>>

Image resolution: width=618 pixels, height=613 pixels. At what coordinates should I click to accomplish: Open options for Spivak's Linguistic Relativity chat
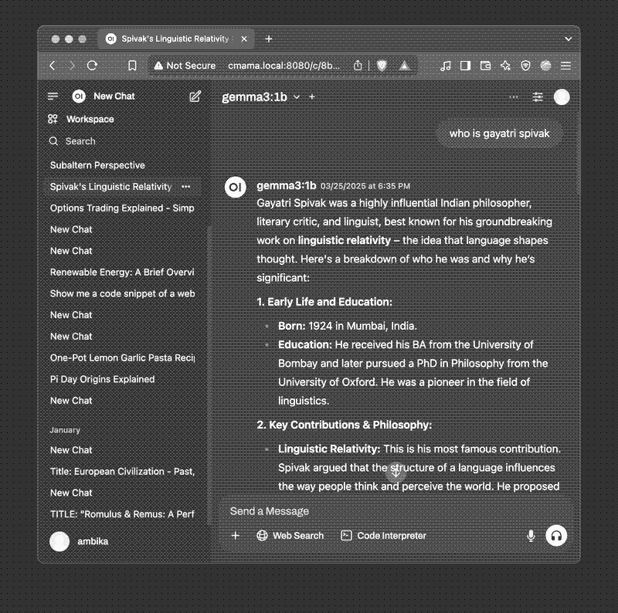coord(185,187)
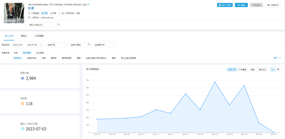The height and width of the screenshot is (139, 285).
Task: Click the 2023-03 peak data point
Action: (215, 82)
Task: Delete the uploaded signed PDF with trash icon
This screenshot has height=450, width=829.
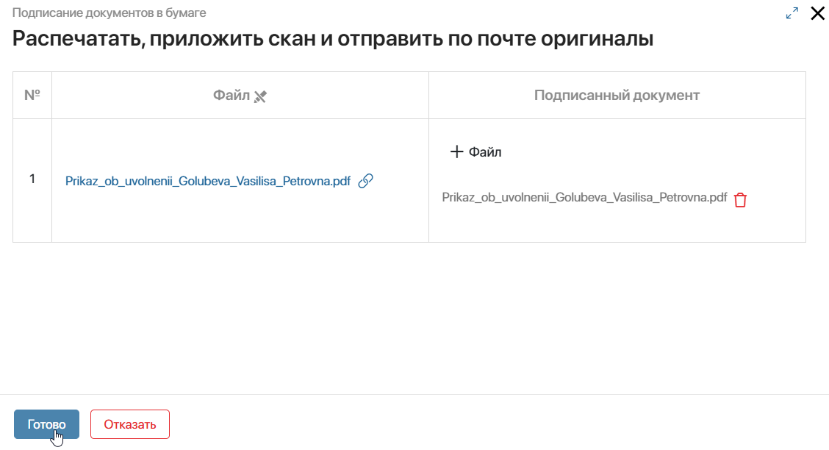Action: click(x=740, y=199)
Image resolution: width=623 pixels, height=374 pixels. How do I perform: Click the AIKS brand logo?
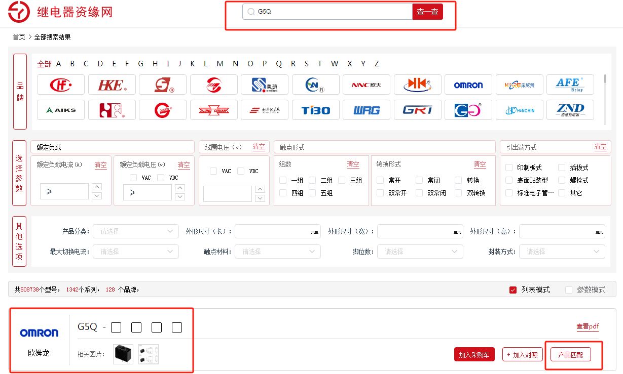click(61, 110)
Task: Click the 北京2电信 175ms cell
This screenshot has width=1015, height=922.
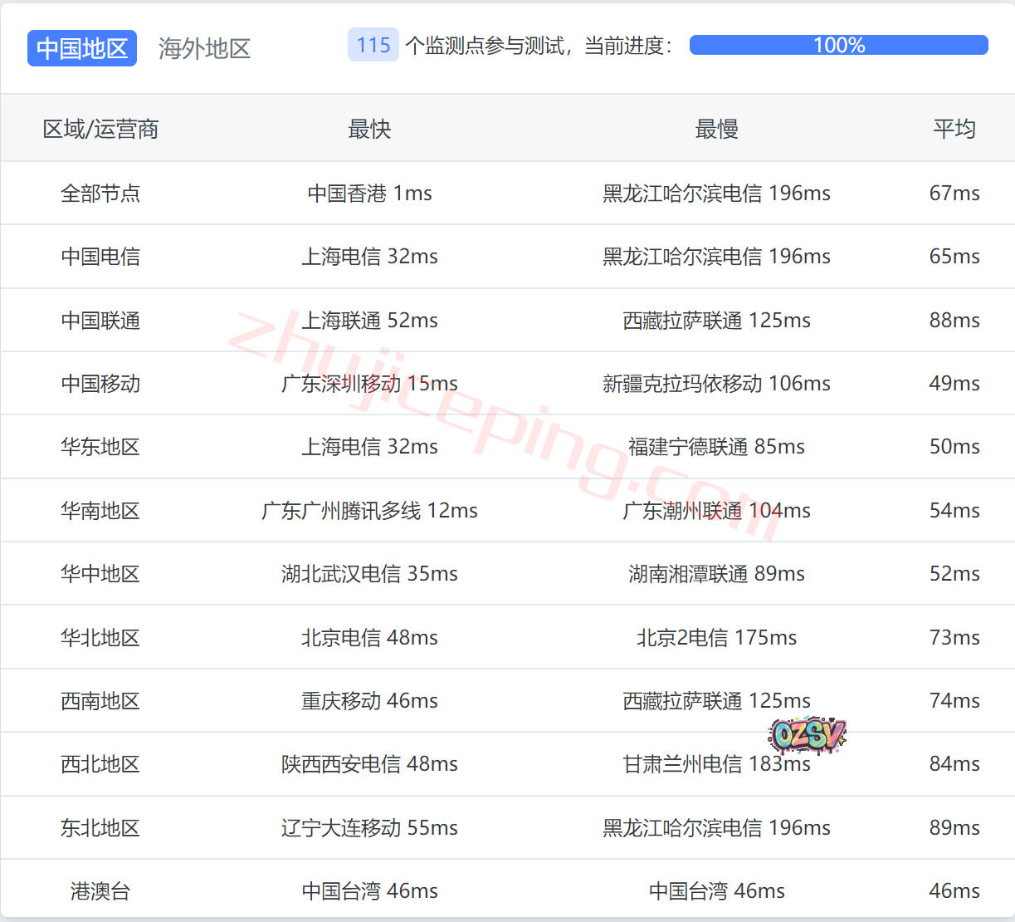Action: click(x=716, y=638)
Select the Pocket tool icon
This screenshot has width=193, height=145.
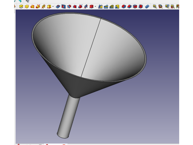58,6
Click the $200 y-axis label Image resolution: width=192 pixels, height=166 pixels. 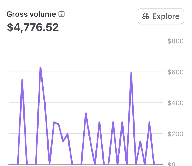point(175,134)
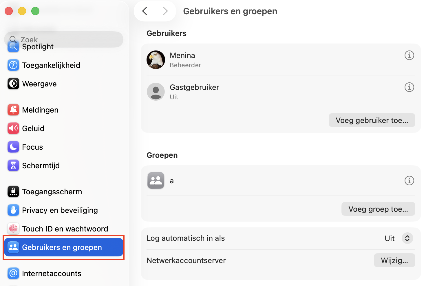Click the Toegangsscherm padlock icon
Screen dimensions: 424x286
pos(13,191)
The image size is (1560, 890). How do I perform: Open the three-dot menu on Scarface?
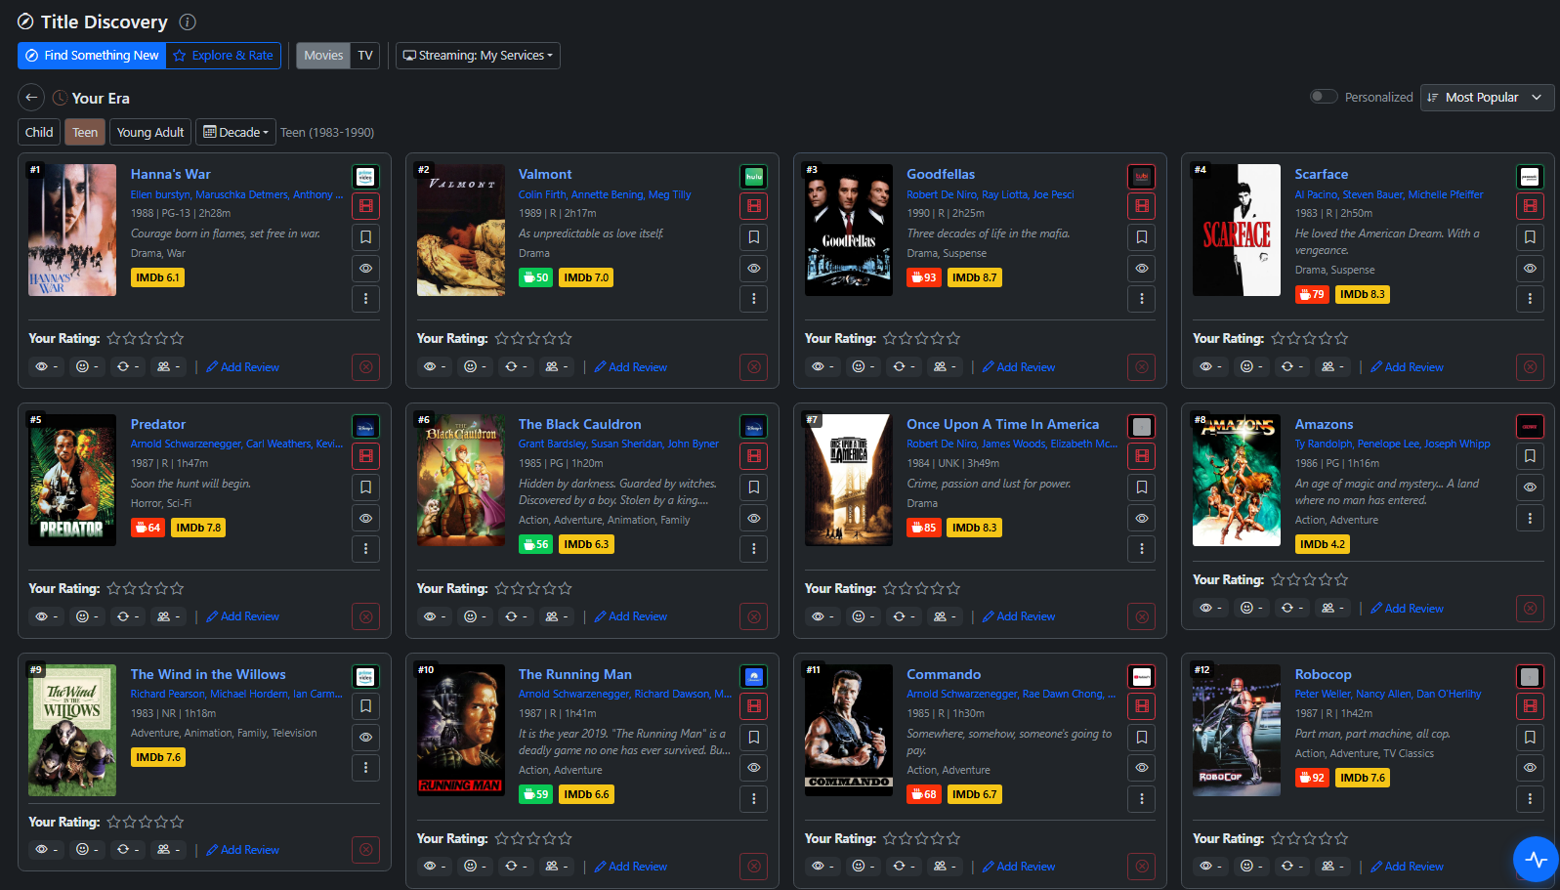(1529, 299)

<<

Task directions
What is needed is a word-for-word repeat of every line from the line with "The image size" to the end of the entries above; leave out the pictures.

Response box
The image size is (1560, 890). How do I perform: Open the three-dot menu on Scarface?
(1529, 299)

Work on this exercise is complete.